### Material to process

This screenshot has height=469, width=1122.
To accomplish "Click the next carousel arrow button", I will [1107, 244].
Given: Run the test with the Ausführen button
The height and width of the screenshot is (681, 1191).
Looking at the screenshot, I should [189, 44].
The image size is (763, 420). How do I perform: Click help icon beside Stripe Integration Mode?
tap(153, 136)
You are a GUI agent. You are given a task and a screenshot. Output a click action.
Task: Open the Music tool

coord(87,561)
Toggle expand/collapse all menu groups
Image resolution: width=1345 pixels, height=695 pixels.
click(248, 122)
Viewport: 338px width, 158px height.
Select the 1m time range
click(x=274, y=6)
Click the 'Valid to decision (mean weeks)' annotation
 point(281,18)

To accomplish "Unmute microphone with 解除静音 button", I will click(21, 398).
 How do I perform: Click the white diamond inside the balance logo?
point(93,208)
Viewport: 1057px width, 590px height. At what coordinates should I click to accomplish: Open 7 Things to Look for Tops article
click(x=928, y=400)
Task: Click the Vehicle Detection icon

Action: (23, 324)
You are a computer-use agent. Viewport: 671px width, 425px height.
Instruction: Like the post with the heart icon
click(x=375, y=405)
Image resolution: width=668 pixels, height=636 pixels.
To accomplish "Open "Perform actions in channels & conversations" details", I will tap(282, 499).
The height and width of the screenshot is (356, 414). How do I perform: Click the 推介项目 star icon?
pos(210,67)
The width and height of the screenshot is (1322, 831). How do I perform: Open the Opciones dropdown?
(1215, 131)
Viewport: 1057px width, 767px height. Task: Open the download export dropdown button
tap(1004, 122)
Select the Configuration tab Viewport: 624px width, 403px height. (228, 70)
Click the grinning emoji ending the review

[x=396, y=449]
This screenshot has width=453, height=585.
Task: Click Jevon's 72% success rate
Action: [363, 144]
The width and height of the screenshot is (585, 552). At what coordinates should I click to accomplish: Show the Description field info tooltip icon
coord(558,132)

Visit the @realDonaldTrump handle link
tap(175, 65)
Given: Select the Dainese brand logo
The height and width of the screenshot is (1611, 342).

######

- **What you will do**
Only the lines from the beginning of the material through the line with "You are a GUI" should appear in the answer, each copied exactly.

- **Task solution**
This screenshot has height=469, width=1122.
To accomplish "Click the next carousel arrow button", I will [1107, 244].
Given: Run the test with the Ausführen button
The height and width of the screenshot is (681, 1191).
Looking at the screenshot, I should [189, 44].
The image size is (763, 420). How do I perform: Click help icon beside Stripe Integration Mode?
tap(153, 136)
You are a GUI agent. You are given a task and a screenshot. Output a click action.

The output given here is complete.